Can you copy, word for word, everything from "The real issue" down to "of the way." in the blog post about smokers and insurance costs?
─── Page extract
Saturday, May 07, 2005

SERIOUSLY, NOW   OK, OK, we all get the reduction argument... and isn't it funny to talk about not hiring democrats. Ha ha. ["So Why Not Democrats?" May 6, 2005]

We can skip for the moment the failure of causal logic. It strikes me as far less likely that somehow "Democratness" causes the list of ills mentioned, but more likely that the nature of those ills -- disadvantaged social status, wealth, disease, and general downtroddeness -- drives people to be Democrats out of some (right or wrong) belief that the Dem's are the party that will care for them.

The real issue here is much much more fundamental: risk allocation. I don't particularly have a problem with insurance companies charging more for health insurance for smokers. I get charged more for my life insurance because I'm an epileptic. I'm higher risk, I pay a premium. Smokers voluntarily put themselves into a higher risk category, and for as long as I can remember have had an entirely seperate actuarial system for life insurance. So the issue is this: if an employer is going to provide coverage at all, then they should pass through risk-adjusted costs. If their insurance company is actually saying "this employee costs $1000 more" then they should simply pass this risk premium through. If the insurance company is amortizing the costs across all employees, then the employer should get out of the way.

The other arguments -- about smokers being whatever stereotype: working less for smoke breaks, etc. etc. -- are obviously completely ridiculous. Issues about performance are individual issues, and have no place being generalized, any more than you would say "no women on the police force" because there is a stereotype that women might not pull the trigger.
──────
─── Data excerpt
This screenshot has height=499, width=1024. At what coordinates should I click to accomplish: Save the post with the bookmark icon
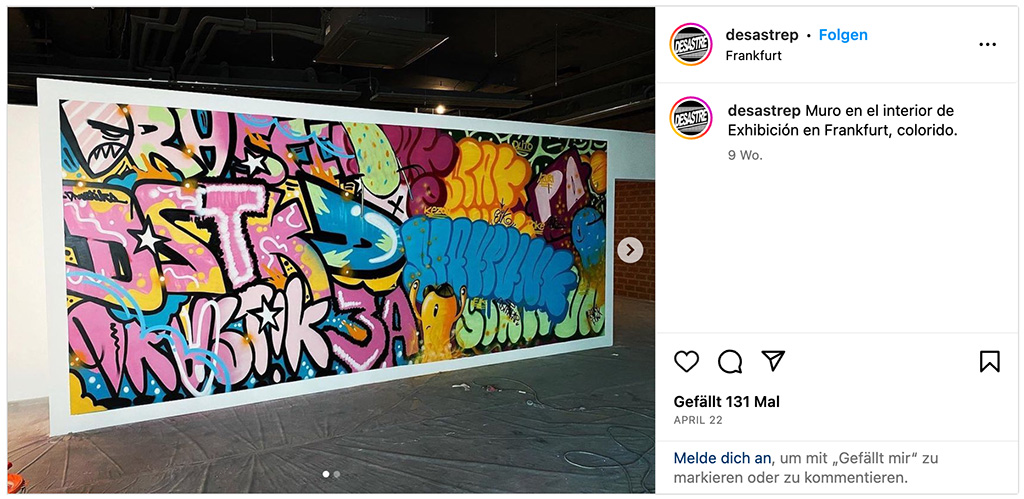coord(989,361)
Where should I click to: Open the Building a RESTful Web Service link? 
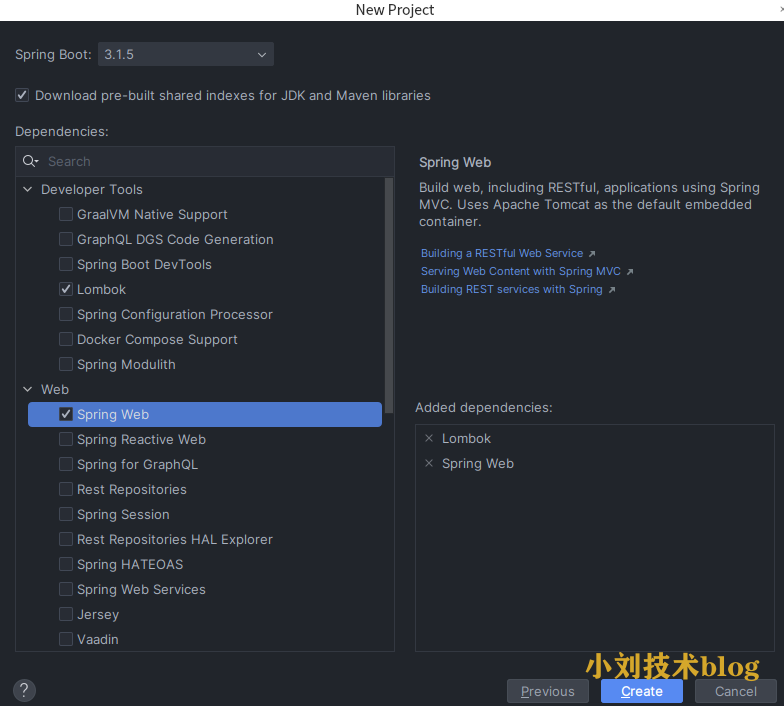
──────
> **Exercise output**:
The real issue here is much much more fundamental: risk allocation. I don't particularly have a problem with insurance companies charging more for health insurance for smokers. I get charged more for my life insurance because I'm an epileptic. I'm higher risk, I pay a premium. Smokers voluntarily put themselves into a higher risk category, and for as long as I can remember have had an entirely seperate actuarial system for life insurance. So the issue is this: if an employer is going to provide coverage at all, then they should pass through risk-adjusted costs. If their insurance company is actually saying "this employee costs $1000 more" then they should simply pass this risk premium through. If the insurance company is amortizing the costs across all employees, then the employer should get out of the way.